* [Teks Pilihan]

◇ ◇ ◇

Monday 9 February 2015

MAKALAH HUKUM KETENAGAKERJAAN

PENYELESAIAN PERSELISIHAN HUBUNGAN INDUSTRIAL (PPHI)


PPHI

BAB I
PENDAHULUAN
A.    LATAR BELAKANG
Sebagai seorang mahasiswa yang bercita-cita menjadi advokat maka ketika ada sebuah permasalahan di bidang hukum harus tangkas dalam memberikan suatu pendapat hukum. Sebab permasalahan ternyata tidak harus berakhir di meja persidangan. Dengan mempertimbangkan asas subsidiaritas maka, banyak sekali upaya hukum disamping penyelesaian di meja hijau yang bisa dilakukan oleh pihak bersengketa untuk menyelesaikan masalahnya. Sedangkan hukum perburuhan sebagai salah satu kerangka hukum positif yang diakui keberadaannya dalam tata hukum Indonesia, turut mengakomodir penyelesaian diluar kompetensi pengadilam umum.

Dengan dikenalnya upaya hukum arbitrasi, mediasi, litigasi, dan sebagainya, maka pemilihan urutan yang benar mempengaruhi ketepatan beracara untuk menyelesaikan masalah dengan cepat, cermat, dan tepat. Tugas ini mengangkat suatu kasus yang telah selesai di pengadilan, dan menganalisis, apabila kasus ini belum diperkarakan, maka upaya hukum apa saja yang bisa dilakukan, serta upaya hukum apa yang paling tepat serta urutan upaya hukum apa yang bisa dilakukan untuk menyelesaikan kasus mengenai hukum perburuhan.

◇ ◇ ◇

* [Bahan]
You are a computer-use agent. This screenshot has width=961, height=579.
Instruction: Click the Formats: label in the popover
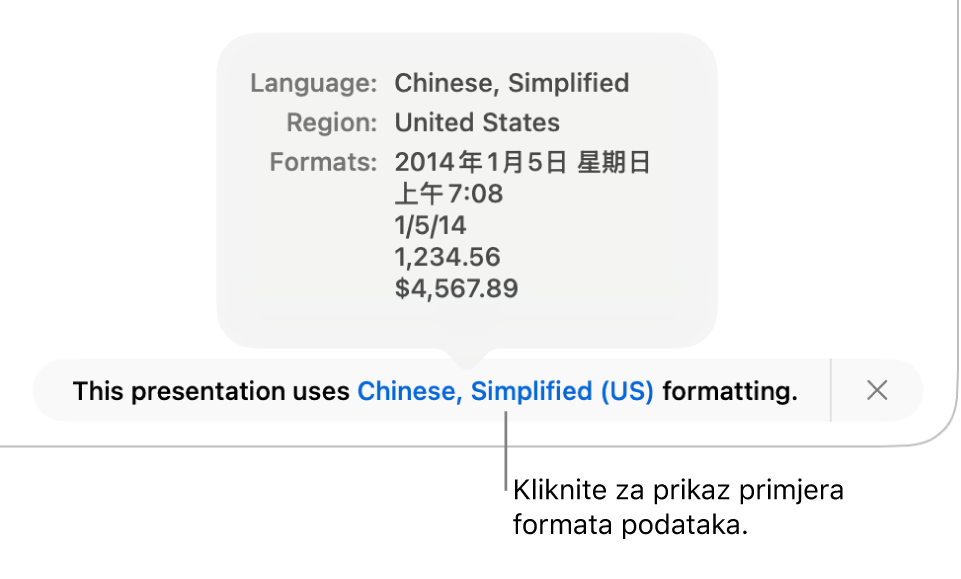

◇ ◇ ◇

* [Langkah Pengerjaan]
1 – Tuliskan ulang secara persis bagian makalah mulai dari "Monday 9 February" hingga "kompetensi pengadilam umum.".
2 – Menurut makalah, asas apa yang dipertimbangkan sehingga pihak bersengketa dapat menempuh banyak upaya hukum di samping penyelesaian di meja hijau?
Daftar di atas tidak diperlukan.

* [Pembahasan Soal]
1 –
Monday 9 February 2015

MAKALAH HUKUM KETENAGAKERJAAN

PENYELESAIAN PERSELISIHAN HUBUNGAN INDUSTRIAL (PPHI)


PPHI

BAB I
PENDAHULUAN
A.    LATAR BELAKANG
Sebagai seorang mahasiswa yang bercita-cita menjadi advokat maka ketika ada sebuah permasalahan di bidang hukum harus tangkas dalam memberikan suatu pendapat hukum. Sebab permasalahan ternyata tidak harus berakhir di meja persidangan. Dengan mempertimbangkan asas subsidiaritas maka, banyak sekali upaya hukum disamping penyelesaian di meja hijau yang bisa dilakukan oleh pihak bersengketa untuk menyelesaikan masalahnya. Sedangkan hukum perburuhan sebagai salah satu kerangka hukum positif yang diakui keberadaannya dalam tata hukum Indonesia, turut mengakomodir penyelesaian diluar kompetensi pengadilam umum.

2 – Asas subsidiaritas.